API reference	Valkey
GitHub link	https://github.com/deepset-ai/haystack-core-integrations/tree/main/integrations/valkey

Valkey is a high-performance, in-memory data structure store that you can use in Haystack pipelines with the ValkeyDocumentStore. Valkey operates in-memory by default for maximum performance, but can be configured with persistence options for data durability.

The ValkeyDocumentStore connects to a Valkey server with the search module running and supports vector similarity search for RAG and other retrieval use cases. For a detailed overview of all the available methods and settings, visit the API Reference.

Installation

You can install the Valkey Haystack integration with:

shell

pip install valkey-haystack

Initialization

To use Valkey as your data storage for Haystack pipelines, you need a Valkey server with the search module running. Initialize a ValkeyDocumentStore like this:

python

from haystack_integrations.document_stores.valkey import ValkeyDocumentStore

document_store = ValkeyDocumentStore(
    nodes_list=[("localhost", 6379)],
    index_name="my_documents",
    embedding_dim=768,
    distance_metric="cosine"
)

Running Valkey locally

For development and testing, you can start a Valkey server with Docker:

shell

docker run -d -p 6379:6379 valkey/valkey-bundle:latest

Then connect with the same initialization code above, using nodes_list=[("localhost", 6379)].

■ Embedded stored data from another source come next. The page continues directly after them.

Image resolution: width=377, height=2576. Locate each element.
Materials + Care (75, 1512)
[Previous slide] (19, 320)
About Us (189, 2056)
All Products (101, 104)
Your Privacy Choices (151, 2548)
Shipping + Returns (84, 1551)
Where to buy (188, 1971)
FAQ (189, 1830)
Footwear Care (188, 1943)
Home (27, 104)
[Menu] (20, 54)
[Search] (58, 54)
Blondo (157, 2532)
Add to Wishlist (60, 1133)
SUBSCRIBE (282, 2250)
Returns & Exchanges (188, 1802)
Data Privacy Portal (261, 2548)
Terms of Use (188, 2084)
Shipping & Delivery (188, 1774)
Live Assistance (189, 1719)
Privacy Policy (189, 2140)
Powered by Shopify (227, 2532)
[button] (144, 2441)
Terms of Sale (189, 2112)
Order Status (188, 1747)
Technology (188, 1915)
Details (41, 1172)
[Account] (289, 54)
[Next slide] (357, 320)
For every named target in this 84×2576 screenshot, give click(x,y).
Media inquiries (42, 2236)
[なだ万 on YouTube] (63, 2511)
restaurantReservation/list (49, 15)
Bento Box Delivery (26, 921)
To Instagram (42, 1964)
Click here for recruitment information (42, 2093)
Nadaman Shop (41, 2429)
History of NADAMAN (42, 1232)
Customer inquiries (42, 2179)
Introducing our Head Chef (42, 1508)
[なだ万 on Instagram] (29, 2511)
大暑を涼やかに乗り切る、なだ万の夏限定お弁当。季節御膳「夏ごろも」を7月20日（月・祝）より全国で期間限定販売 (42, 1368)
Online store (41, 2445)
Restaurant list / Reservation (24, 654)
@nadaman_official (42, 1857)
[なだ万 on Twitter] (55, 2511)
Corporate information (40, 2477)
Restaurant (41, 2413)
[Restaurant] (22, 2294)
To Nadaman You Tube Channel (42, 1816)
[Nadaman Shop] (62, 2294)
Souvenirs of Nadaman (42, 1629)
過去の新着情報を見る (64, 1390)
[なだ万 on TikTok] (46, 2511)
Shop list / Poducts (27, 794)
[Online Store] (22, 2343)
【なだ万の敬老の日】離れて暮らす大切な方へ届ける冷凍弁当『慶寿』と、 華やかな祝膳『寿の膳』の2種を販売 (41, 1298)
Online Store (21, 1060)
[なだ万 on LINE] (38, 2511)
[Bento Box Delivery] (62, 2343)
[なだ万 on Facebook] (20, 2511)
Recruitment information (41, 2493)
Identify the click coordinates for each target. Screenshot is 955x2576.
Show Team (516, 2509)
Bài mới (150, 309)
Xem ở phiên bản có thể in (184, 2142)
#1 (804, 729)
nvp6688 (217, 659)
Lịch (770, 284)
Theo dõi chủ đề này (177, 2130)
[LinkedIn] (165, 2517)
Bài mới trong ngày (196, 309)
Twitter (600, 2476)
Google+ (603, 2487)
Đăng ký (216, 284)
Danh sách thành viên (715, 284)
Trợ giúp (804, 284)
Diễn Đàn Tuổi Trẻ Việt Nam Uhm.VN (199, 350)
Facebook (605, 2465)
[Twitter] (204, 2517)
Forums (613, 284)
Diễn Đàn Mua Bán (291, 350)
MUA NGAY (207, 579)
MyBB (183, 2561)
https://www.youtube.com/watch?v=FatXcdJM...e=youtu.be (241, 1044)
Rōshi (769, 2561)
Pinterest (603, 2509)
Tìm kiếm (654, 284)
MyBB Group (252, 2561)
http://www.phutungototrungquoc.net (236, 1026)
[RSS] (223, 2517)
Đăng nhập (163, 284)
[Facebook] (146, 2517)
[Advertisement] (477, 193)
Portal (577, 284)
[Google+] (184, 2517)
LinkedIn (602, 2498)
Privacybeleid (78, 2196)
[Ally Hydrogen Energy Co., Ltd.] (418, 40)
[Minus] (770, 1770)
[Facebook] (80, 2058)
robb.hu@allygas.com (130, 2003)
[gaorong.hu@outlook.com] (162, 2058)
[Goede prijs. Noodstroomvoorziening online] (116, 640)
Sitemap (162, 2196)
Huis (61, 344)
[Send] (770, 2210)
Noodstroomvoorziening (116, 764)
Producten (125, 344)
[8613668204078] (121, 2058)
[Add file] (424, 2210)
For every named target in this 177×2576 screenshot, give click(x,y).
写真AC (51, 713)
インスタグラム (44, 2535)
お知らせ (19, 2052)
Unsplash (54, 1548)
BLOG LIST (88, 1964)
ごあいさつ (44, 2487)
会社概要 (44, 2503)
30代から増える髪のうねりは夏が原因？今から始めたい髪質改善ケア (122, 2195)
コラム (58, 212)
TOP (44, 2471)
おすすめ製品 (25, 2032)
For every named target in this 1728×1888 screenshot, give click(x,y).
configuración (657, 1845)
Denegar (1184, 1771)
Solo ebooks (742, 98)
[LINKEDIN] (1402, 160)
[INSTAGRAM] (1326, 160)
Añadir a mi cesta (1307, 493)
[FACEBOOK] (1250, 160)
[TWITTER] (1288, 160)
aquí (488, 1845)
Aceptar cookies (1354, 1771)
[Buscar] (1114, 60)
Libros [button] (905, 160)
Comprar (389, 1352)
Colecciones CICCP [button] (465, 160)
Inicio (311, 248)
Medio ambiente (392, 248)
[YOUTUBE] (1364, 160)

For more advanced configurations and clustering setups, refer to the Valkey documentation.

Writing documents

To write documents to your ValkeyDocumentStore, create an indexing pipeline or use the write_documents() method. You can use Converters, PreProcessors, and other integrations to fetch and prepare data. Below is an example that indexes Markdown files into Valkey.

Indexing pipeline

python

from haystack import Pipeline
from haystack.components.converters import MarkdownToDocument
from haystack.components.writers import DocumentWriter
from haystack.components.embedders import SentenceTransformersDocumentEmbedder
from haystack.components.preprocessors import DocumentSplitter
from haystack_integrations.document_stores.valkey import ValkeyDocumentStore

document_store = ValkeyDocumentStore(
    nodes_list=[("localhost", 6379)],
    index_name="my_documents",
    embedding_dim=768,
    distance_metric="cosine"
)

indexing = Pipeline()
indexing.add_component("converter", MarkdownToDocument())
indexing.add_component("splitter", DocumentSplitter(split_by="sentence", split_length=2))
indexing.add_component("embedder", SentenceTransformersDocumentEmbedder())
indexing.add_component("writer", DocumentWriter(document_store))
indexing.connect("converter", "splitter")
indexing.connect("splitter", "embedder")
indexing.connect("embedder", "writer")

indexing.run({"converter": {"sources": ["filename.md"]}})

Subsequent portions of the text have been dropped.